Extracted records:
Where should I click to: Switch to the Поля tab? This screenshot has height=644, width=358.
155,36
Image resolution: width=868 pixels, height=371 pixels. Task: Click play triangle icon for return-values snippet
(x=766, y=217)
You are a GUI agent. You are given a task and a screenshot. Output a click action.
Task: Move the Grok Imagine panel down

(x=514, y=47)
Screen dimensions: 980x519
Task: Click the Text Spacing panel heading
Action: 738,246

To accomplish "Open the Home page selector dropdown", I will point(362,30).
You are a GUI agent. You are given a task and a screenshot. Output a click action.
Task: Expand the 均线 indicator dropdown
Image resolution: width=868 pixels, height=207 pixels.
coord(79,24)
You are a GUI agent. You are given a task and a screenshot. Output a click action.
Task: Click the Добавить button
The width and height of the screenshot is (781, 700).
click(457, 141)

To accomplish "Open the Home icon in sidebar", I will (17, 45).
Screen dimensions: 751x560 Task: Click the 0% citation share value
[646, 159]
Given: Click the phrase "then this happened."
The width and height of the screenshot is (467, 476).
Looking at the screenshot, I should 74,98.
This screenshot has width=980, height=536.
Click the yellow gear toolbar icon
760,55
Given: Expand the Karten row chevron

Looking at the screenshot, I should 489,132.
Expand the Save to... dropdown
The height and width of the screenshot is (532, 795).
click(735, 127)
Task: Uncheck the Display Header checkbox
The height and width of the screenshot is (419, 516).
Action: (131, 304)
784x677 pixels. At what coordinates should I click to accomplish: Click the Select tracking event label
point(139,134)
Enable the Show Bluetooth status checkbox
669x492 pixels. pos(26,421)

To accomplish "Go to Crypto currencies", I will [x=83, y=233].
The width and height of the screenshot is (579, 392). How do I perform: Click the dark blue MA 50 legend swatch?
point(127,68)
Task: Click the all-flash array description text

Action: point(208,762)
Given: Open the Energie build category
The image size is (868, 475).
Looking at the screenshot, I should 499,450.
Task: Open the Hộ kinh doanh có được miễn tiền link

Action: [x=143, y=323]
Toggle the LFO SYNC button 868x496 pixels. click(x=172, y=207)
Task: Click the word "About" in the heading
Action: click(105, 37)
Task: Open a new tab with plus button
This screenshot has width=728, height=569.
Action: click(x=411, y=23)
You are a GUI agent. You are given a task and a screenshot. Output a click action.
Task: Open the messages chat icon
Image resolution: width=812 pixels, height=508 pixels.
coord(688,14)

◆ YOUR ASSIGNMENT
In the entries above, how many lines hold the word "will"? State the number only.

◆ SOLUTION FOR THIS EXERCISE
3